::: Passage for review :::
The touring world is changing, no doubt about it. Steel frames are still the norm for obvious reasons, but disc brakes are now widely accepted and people are venturing far and wide with component choices that only a few years ago may have been considered imprudent.

One group doing this is the young and adventurous among us, arguably oblivious to their equipment’s lack of serviceability. Under these pioneers, bikes go into the wild with sometimes ugly, yet highly functional home-hacked solutions that get the job done. They are out there for the pure experience, pushing the boundaries of equipment that only a few years ago was considered cutting-edge technology.

Throwing Touring Tradition out the Window with the Kona Sutra LTD – Morgan Taylor

Another side of this coin is people at bike companies, with access to the newest stuff before it hits the market, building custom bikes to their own specs to push the limits. It’s not uncommon to see mountain drivetrains on road frames, tires that are too big to pass safety standards, and so on. These bikes, however, rarely make it past the engineers’ and product managers’ personal collections.
:::
### Directions
In the passage on changes in bicycle touring, what frame material is still the norm?
::: Raw data :::
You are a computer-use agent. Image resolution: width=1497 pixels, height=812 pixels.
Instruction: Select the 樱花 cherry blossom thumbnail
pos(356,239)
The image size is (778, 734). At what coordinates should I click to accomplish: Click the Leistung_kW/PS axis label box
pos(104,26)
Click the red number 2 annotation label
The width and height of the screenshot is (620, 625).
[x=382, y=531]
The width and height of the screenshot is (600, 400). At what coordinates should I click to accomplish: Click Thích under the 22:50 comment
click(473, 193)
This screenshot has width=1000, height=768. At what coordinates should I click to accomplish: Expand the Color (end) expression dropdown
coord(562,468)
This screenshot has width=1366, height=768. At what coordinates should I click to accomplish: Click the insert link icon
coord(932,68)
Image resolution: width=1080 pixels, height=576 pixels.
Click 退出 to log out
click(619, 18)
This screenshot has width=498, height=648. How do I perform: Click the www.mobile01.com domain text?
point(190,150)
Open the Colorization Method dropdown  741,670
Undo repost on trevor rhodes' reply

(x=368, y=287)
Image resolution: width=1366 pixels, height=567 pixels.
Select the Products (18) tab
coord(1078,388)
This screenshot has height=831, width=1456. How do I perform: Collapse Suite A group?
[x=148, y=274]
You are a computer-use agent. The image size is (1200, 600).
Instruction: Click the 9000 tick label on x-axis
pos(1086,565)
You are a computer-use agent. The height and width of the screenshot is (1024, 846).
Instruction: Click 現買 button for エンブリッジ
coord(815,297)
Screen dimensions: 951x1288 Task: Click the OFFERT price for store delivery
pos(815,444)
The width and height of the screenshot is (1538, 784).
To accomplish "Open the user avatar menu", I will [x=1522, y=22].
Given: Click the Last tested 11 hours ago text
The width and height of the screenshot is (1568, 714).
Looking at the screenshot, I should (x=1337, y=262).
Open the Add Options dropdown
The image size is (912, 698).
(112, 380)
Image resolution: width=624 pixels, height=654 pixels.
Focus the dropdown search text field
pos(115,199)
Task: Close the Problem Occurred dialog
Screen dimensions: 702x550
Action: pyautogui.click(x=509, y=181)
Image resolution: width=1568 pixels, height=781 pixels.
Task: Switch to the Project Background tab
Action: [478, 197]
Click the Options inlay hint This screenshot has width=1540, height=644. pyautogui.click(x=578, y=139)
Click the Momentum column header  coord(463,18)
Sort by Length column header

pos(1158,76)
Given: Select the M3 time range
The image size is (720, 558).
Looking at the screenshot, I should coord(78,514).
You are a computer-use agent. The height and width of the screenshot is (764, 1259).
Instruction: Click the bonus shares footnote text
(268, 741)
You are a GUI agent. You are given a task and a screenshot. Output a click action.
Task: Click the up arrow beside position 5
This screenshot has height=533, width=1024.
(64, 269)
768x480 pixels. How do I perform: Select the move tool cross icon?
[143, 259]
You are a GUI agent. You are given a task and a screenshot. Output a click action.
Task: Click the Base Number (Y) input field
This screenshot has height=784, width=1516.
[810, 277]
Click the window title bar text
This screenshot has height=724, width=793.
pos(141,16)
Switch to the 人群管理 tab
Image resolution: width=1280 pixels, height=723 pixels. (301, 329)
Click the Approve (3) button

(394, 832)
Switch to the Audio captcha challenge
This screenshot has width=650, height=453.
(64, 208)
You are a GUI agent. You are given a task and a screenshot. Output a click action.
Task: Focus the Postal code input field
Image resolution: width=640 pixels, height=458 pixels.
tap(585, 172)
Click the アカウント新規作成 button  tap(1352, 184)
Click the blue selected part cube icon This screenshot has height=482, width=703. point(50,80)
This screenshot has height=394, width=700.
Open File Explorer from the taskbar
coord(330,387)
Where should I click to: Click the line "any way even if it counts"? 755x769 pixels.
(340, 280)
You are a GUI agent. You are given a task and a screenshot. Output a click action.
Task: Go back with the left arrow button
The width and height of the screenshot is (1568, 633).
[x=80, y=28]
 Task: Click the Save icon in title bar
:::
### Answer box
Steel